Google’s Gemini Advanced can now recall past chats to provide context-aware responses, making interactions more seamless. Users no longer need to restart conversations or search for past threads. This feature is rolling out in English for Gemini Advanced subscribers via the Google One AI Premium Plan on web and mobile, with broader language and Google Workspace Business & Enterprise support coming soon.

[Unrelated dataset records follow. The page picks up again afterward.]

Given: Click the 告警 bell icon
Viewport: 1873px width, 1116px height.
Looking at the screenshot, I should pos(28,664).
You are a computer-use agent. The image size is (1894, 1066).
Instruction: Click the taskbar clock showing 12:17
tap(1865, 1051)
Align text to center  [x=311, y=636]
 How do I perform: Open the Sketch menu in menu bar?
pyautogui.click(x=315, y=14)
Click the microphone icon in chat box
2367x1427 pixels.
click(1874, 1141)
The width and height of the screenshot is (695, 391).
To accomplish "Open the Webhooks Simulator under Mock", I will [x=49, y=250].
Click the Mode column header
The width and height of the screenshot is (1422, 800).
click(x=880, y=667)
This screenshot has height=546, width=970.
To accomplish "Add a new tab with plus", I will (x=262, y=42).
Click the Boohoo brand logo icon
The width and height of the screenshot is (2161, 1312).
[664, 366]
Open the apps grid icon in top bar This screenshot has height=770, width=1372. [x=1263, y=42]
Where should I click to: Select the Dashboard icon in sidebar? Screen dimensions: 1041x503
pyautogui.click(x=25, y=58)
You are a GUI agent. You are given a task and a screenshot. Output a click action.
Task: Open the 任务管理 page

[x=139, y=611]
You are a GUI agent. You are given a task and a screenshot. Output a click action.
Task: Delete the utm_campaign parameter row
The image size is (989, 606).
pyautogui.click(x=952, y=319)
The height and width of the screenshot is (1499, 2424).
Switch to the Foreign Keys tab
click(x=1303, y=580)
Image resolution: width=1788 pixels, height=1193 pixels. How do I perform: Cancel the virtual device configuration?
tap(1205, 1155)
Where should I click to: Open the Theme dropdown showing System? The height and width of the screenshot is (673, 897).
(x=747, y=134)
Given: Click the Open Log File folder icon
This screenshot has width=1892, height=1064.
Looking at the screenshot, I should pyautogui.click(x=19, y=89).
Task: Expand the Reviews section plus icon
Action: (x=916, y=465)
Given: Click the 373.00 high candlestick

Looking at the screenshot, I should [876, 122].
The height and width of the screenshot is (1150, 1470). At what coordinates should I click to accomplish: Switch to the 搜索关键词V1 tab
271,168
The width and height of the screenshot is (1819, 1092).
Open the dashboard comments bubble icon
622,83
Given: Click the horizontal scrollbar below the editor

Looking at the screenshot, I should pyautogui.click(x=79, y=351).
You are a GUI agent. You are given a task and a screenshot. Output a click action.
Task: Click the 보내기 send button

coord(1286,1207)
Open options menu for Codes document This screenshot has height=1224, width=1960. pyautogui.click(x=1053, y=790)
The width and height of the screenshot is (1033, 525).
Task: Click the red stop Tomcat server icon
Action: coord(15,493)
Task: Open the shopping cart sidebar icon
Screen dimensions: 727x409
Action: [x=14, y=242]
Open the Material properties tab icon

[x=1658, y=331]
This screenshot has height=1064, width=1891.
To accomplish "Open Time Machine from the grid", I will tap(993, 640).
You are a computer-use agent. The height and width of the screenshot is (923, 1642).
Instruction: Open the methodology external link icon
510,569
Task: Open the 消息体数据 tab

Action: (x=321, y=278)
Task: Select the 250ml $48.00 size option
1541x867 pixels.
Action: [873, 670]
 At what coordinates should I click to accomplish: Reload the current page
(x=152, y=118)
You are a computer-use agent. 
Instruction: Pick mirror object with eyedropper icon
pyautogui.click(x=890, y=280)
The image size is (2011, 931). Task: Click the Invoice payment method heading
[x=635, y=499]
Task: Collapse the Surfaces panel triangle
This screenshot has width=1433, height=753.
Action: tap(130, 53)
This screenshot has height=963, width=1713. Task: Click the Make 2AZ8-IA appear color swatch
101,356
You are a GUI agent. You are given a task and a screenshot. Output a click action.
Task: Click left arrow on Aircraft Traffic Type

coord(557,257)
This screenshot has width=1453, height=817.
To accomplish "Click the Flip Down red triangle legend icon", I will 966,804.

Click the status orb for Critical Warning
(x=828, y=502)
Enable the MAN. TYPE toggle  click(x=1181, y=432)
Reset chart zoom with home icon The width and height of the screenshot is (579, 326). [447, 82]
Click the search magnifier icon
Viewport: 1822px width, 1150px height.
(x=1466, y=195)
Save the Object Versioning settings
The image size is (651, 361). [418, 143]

Nous Research introduces DeepHermes-3, an 8B parameter LLM built on Llama-3.1, featuring user-controlled reasoning via a system prompt toggle. It integrates long-chain reasoning and traditional response modes into one model. Benchmarks show 33%-50% accuracy gains on math and GPQA tasks in reasoning mode. It supports function calling, structured JSON outputs, and multi-turn conversations using Llama-Chat format. Supports long-context reasoning, capable of processing up to 13,000 tokens. Available for local deployment using Hugging Face Transformers or vLLM.
That’s a wrap for today, see you all tomorrow.